/usr/lib/modules getting deleted on boot

This is a fresh installation, installed using Manjaro Architect on an existing LVM partition inside a LUKS-encrypted partition and using a separate unencrypted boot partition. I've reinstalled several times, with the same result every time.

The problem manifests itself on the second and subsequent boots, in which systemd-modules-load.service will fail, although the boot will continue for a bit before it hangs without any further error messages.

Fortunately after a while I can switch to another tty to examine the issue, and what I've discovered so far is this:

  • The boot hangs because Xorg fails to load because the nvidia driver fails to load because the nvidia kernel module has not been loaded.
  • systemd-modules-load.service seems to fail because /usr/lib/modules does not exist. It succeeds on first boot, but then after the first boot the directory is gone and subsequent boots will fail.
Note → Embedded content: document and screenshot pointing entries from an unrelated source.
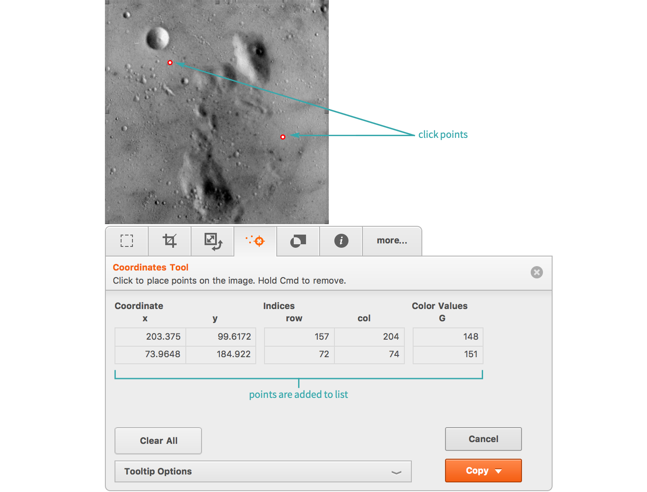Click the upper-left red point marker
The image size is (647, 492).
[x=170, y=63]
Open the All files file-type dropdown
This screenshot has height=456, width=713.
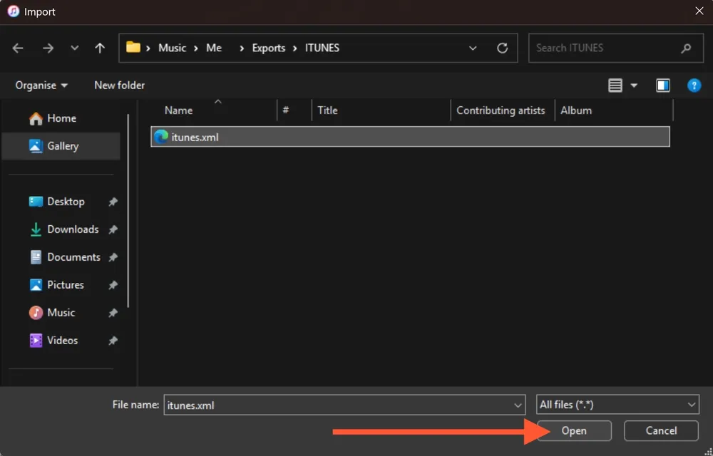pyautogui.click(x=617, y=404)
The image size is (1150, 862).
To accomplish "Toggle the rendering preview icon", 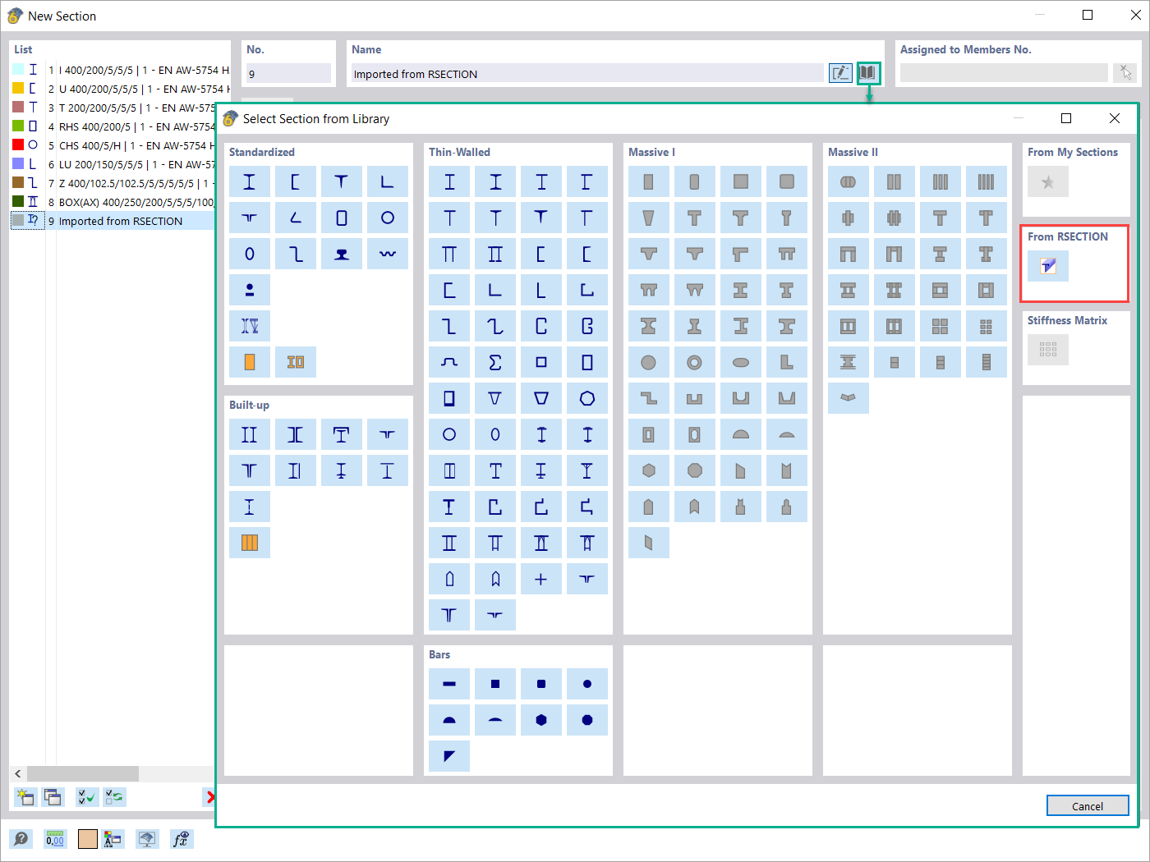I will click(148, 839).
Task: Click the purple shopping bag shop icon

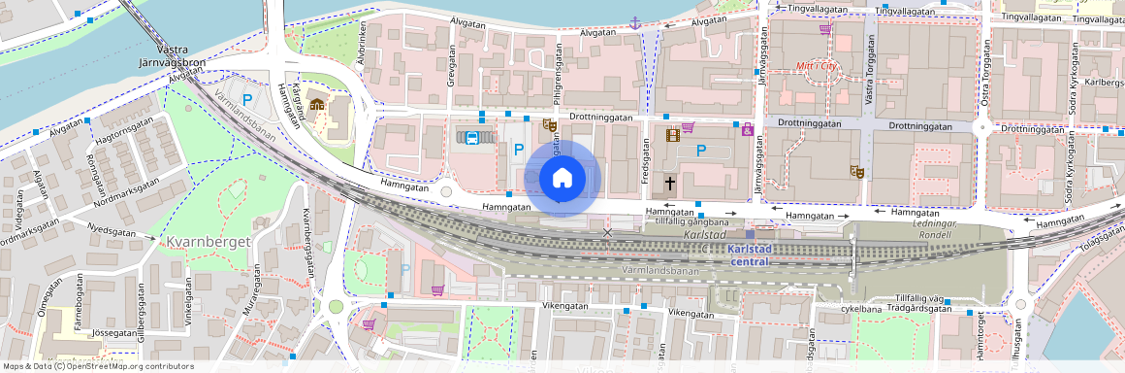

I can recover by reinstalling the kernel (linux417) and nvidia driver (linux417-nvidia) which will work for exactly one boot before /usr/lib/modules disappears again.

So my questions are:

  • What could possibly be causing this during the boot process?
  • How can I proceed to find more clues?
System:    Kernel: 4.17.0-2-MANJARO x86_64 bits: 64 compiler: gcc v: 8.1.1 
           Desktop: Gnome 3.28.2 Distro: Manjaro Linux 17.1.10 Hakoila 
Machine:   Type: Desktop Mobo: ASUSTeK model: P8Z77-V v: Rev 1.xx serial: <filter> BIOS: American Megatrends 
           v: 0906 date: 03/26/2012 
CPU:       Topology: Quad Core model: Intel Core i5-3570K bits: 64 type: MCP arch: Ivy Bridge rev: 9 
           L2 cache: 6144 KiB 
           flags: lm nx pae sse sse2 sse3 sse4_1 sse4_2 ssse3 vmx bogomips: 27288 
           Speed: 1605 MHz min/max: 1600/3800 MHz Core speeds (MHz): 1: 1605 2: 1605 3: 1605 4: 1605 
Graphics:  Card-1: NVIDIA GK104 [GeForce GTX 670] driver: nvidia v: 396.24 bus ID: 01:00.0 
           Display: x11 server: N/A driver: nvidia resolution: <xdpyinfo missing> 
           OpenGL: renderer: GeForce GTX 670/PCIe/SSE2 v: 4.6.0 NVIDIA 396.24 direct render: Yes 
Audio:     Card-1: Intel 7 Series/C216 Family High Definition Audio driver: snd_hda_intel v: kernel 
           bus ID: 00:1b.0 
           Card-2: NVIDIA GK104 HDMI Audio driver: snd_hda_intel v: kernel bus ID: 01:00.1 
           Sound Server: ALSA v: k4.17.0-2-MANJARO 
Network:   Card-1: Intel 82579V Gigabit Network Connection driver: e1000e v: 3.2.6-k port: f040 bus ID: 00:19.0 
           IF: eno1 state: up speed: 1000 Mbps duplex: full mac: <filter> 
           Card-2: Qualcomm Atheros AR9485 Wireless Network Adapter driver: ath9k v: kernel bus ID: 06:00.0 
           IF: wlp6s0 state: down mac: <filter> 
Drives:    HDD Total Size: 588.83 GiB used: 306.90 GiB (52.1%) 
           ID-1: /dev/sda vendor: Samsung model: SSD 830 Series size: 119.24 GiB 
           ID-2: /dev/sdb vendor: Samsung model: SSD 850 EVO 500GB size: 465.76 GiB 
Partition: ID-1: / size: 31.25 GiB used: 10.00 GiB (32.0%) fs: ext4 dev: /dev/dm-2 
           ID-2: /boot size: 487.9 MiB used: 66.7 MiB (13.7%) fs: ext4 dev: /dev/sdb1 
           ID-3: /home size: 410.58 GiB used: 296.83 GiB (72.3%) fs: ext4 dev: /dev/dm-3 
           ID-4: swap-1 size: 16.00 GiB used: 0 KiB (0.0%) fs: swap dev: /dev/dm-1 
Info:      Processes: 201 Uptime: 54m Memory: 15.62 GiB used: 2.46 GiB (15.7%) Init: systemd Compilers: 
           gcc: 8.1.1 clang: 6.0.0 Shell: zsh v: 5.5.1 inxi: 3.0.10 

Note: Also asked on unix.stackexchange. Make sure to get your juicy internet points over there :slight_smile:

1 Like

This sounds like the same issue that some others have found, namely they have to keep reinstalling drivers to get them to work. I don't think I've seen a cause or solution yet but this is the best report I've seen so far.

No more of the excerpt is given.